O governador de São Paulo, Tarcísio de Freitas (Republicanos), entrou de vez no centro da articulação política em Brasília para viabilizar uma anistia ao ex-presidente Jair Bolsonaro (PL). O movimento ocorre em paralelo ao julgamento no Supremo Tribunal Federal (STF), que pode levar à prisão de Bolsonaro. A proposta em debate busca livrar o ex-presidente da prisão, mas mantendo sua inelegibilidade para as eleições de 2026.
Segundo lideranças do Congresso, a ideia já circula entre partidos do centrão e siglas próximas ao bolsonarismo, como PP, União Brasil, PL e Republicanos. A expectativa é de reunir cerca de 300 votos na Câmara dos Deputados, número suficiente para aprovar o projeto.

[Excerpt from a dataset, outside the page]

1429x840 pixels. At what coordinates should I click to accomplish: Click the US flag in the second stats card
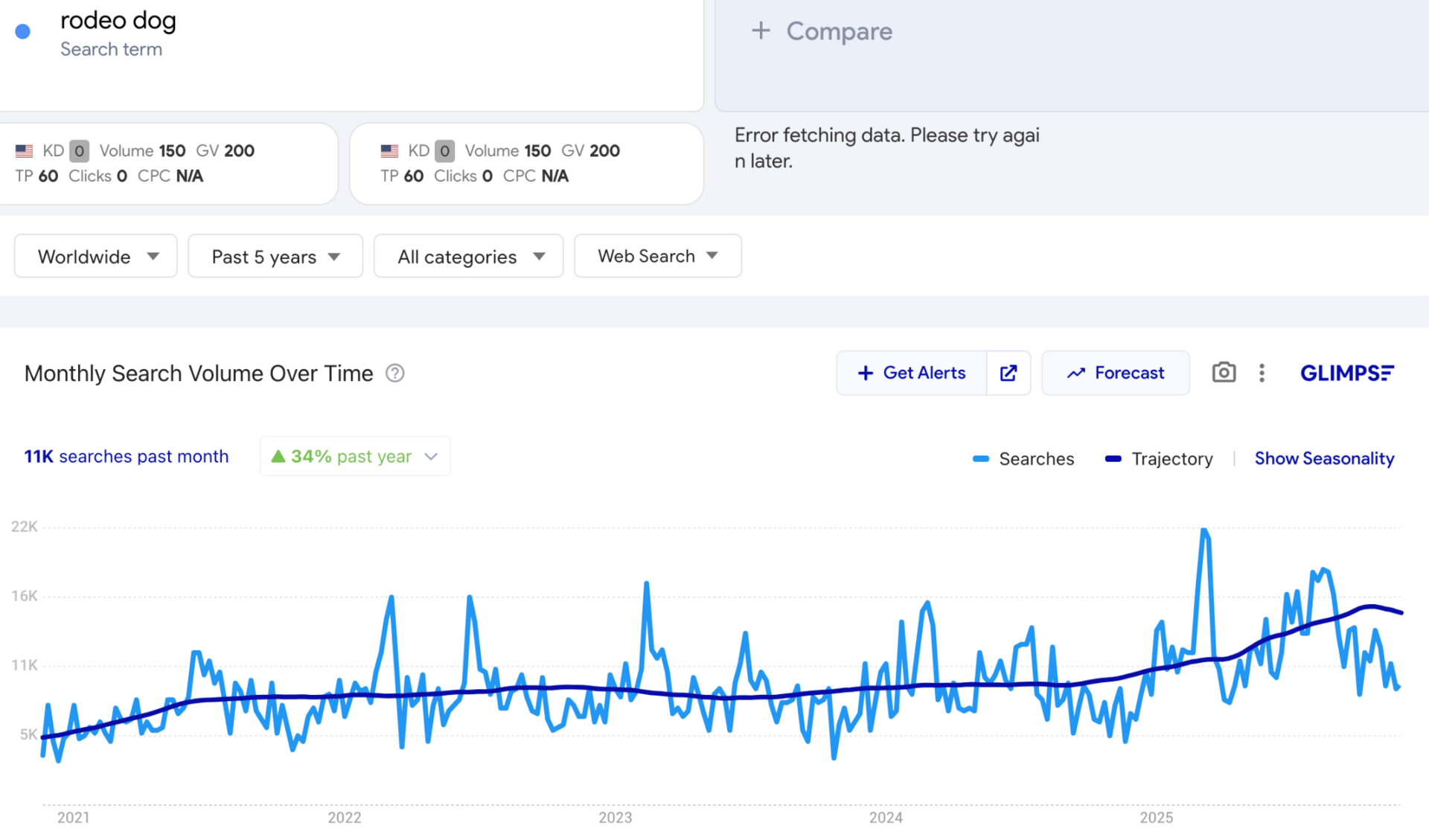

O presidente da Câmara, Hugo Motta (Republicanos-PB), que antes resistia à pauta, agora admite a possibilidade de colocá-la em votação logo após o julgamento no STF. Um requerimento de urgência pode ser votado ainda nesta semana.
Fontes revelam que Tarcísio inicialmente relutava em assumir essa missão, mas teria mudado de postura após uma visita a Bolsonaro, atualmente em prisão domiciliar. Desde então, intensificou reuniões com líderes partidários e ganhou protagonismo na ofensiva pela anistia, reforçando sua imagem como herdeiro político do ex-presidente.
O movimento é visto como estratégico tanto para o futuro de Bolsonaro quanto para o próprio Tarcísio. Ao articular a anistia, o governador paulista fortalece sua relação com a base bolsonarista e se posiciona como principal nome da direita para disputar a Presidência em 2026.
Enquanto isso, opositores criticam a tentativa de “blindar” Bolsonaro de responsabilidades jurídicas, classificando a anistia como uma manobra para enfraquecer o STF. Já os aliados defendem a medida como um gesto de “pacificação nacional”.
A disputa agora se concentra nos bastidores do Congresso: se aprovada, a proposta poderá mudar o rumo da política brasileira nos próximos meses, evitando a prisão de Bolsonaro, mas mantendo-o fora da corrida eleitoral.